Jamie and Adam explore the story that an ultra-low frequency note will make a person lose bowel control. They also test to see if the force of a bullet is enough to knock a person backwards like in the movies. Finally, Kari, Tory, and Grant investigate if Chinese water torture is effective. Scientific topics addressed include Newton’s Third Law of Motion, equal and opposite reactions, mass and inertia, speed and mass, impact force, energy dissipation, low frequency sound waves, infrasound, hertz, frequencies, biological responses, mental confusion, decibels, psychological stresses, and human ethics.
The Mythbusters test to see if the right type of cleaning chemicals can turn a toilet into a bomb. Then they set out to test the physics classic about how you can stay drier in the rain, by walking or running. Finally, they investigate the magic bullet mystery, trying to find out if a bullet made of ice can be deadly. Science topics discussed include combustion, air and fuel ratios, experimental controls, terminal velocity, Newton’s Third Law of Motion, melting point, action and reaction forces, and nerve agents.
The Mythbusters examine whether a tongue piercing will attract lightning during a storm, see if a handmade medieval cannon could explode with deadly consequences, and test if there is any way to beat the breathalyzer test. Topics of interest include electrical conductivity, electrical fields, electrical engineering, experimental controls, manipulating experimental design variables, metal contraction, Newton’s Third Law of Motion, a discussion of the relationship between mass, force, and acceleration, Newton’s Second Law of Motion, alcohol metabolism, and public safety.
The Mythbusters test the ancient myth that the Chinese put a man into space in the 15th century. Jamie and Adam also attempt to verify if there is anything as free energy. Grant, Kari, and Tory investigate whether a spinning ceiling fan can act as a decapitation machine. Science topics include the Law of Conservation of Energy, structural integrity, Newton’s Third Law of Motion, equal and opposite reactions, thrust, forces, flight stability, thrust vectoring, exhaust gas pressure, perpetual motion machines, phase changes, density, internal and external energy sources, center of mass, animal and human analogs, and rotational inertia. The episode can be found on either of the following DVD sets (they are identical).

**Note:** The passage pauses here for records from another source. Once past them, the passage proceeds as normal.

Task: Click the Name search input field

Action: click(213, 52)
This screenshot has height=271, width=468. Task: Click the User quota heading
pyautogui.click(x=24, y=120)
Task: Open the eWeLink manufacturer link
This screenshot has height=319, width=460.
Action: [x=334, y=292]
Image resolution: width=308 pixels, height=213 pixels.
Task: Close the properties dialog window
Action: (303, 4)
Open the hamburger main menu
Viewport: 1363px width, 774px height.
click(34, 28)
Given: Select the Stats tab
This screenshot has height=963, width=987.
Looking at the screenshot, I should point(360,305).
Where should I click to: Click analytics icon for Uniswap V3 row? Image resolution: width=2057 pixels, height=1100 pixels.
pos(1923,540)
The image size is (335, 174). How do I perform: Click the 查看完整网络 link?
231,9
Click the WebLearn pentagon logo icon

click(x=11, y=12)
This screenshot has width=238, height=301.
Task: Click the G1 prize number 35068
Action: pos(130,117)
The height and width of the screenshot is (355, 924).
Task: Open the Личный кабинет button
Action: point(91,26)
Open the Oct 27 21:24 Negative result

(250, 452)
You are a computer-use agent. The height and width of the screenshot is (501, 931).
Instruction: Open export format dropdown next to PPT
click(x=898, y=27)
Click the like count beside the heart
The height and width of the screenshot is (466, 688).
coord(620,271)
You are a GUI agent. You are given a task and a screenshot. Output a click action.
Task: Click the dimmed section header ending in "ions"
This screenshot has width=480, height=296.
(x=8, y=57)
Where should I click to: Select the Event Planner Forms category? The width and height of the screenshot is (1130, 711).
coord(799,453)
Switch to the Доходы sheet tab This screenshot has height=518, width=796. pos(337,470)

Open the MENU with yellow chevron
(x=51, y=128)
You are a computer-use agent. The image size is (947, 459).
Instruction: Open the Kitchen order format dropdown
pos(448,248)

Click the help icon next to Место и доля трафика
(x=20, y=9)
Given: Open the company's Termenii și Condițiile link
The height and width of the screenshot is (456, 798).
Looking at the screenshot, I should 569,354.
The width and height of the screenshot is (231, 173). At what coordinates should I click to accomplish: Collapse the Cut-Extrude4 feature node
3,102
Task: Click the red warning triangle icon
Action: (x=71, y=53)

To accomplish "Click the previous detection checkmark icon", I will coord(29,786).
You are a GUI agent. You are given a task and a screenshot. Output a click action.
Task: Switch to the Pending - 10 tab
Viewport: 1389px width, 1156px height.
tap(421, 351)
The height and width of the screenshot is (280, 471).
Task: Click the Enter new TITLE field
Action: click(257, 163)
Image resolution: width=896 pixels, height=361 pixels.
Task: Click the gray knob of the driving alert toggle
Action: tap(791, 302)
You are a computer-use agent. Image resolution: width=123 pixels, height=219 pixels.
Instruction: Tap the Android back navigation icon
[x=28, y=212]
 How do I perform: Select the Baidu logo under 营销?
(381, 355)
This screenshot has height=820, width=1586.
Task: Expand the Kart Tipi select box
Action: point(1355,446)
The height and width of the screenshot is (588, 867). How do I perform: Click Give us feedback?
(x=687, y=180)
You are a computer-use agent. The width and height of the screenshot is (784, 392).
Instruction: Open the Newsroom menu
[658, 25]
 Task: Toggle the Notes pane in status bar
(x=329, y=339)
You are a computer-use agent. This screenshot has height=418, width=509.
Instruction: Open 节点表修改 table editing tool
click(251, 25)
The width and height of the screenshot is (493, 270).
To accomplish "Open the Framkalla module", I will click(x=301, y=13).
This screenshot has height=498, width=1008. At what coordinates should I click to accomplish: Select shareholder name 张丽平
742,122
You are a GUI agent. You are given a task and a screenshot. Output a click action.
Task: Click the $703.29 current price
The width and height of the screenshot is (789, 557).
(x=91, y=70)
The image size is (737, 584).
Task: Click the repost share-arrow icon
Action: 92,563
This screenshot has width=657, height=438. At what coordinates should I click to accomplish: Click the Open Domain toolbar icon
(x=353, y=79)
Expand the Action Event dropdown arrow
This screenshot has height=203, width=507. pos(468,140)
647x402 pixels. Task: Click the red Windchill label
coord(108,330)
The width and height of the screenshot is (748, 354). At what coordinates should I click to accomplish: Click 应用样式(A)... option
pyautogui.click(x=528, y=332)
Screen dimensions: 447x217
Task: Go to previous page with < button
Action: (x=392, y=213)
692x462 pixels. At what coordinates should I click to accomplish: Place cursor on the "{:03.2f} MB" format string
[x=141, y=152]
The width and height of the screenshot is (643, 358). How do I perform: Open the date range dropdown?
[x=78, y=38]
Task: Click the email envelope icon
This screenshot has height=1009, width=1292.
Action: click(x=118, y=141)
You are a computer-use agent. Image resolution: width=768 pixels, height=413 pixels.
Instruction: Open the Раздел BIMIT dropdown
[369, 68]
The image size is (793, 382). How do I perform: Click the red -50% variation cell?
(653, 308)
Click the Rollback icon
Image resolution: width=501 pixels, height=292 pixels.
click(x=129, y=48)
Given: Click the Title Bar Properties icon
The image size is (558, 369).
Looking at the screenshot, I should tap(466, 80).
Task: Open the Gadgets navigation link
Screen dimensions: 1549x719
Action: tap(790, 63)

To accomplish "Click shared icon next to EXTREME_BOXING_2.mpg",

The Mythbusters test a cornucopia of myths. First, they examine if a bullet can light a match. Next, they see if ear wax can be used to construct a candle. They also explore the myth that if a person has a hand in water, they will wet themselves. Adam and Jamie explore the Leidenfrost effect. Finally, they set out to examine a Star Trek classic, when Captain Kirk uses a homemade cannon to kill a Gorn. Science topic addressed include chemical reactions, friction, activation energy, combustible hydrocarbons, brain waves, sleep apnea, gunpowder, Newton’s Third Law of Motion, projectile motion, Leidenfrost effect, chemical energy, and kinetic energy.
Adam and Jamie see if a last-minute change of venue foiled the World War 2 assassination attempt on Adolph Hitler. Kari, Grant, and Tory find out if you really can slap some sense into a person. Scientific topics discussed include sound waves, sound wave reflection, wave convergence, pressure waves, wave energy, fight or flight response, Newton’s Third Law of Motion, equal and opposite reactions, base line data, hypothermia, mental acuity, mental impairment, sleep deprivation, hunger, and pressure transducer.
Adam and Jamie test the classic myth about seeing if any amount of force can separate two phone books when the pages are interwoven. Tory, Grant, and Kari team up to investigate a movie scene with explosions, harpoons, and sharks! Science topics discussed include static friction, kinetic friction, forces, small scale testing, Newton’s Third law of Motion, equal and opposite reactions, tension, chemical reactions, projectile motion, projectile accuracy, shock waves, energy dissipation, and organ trauma.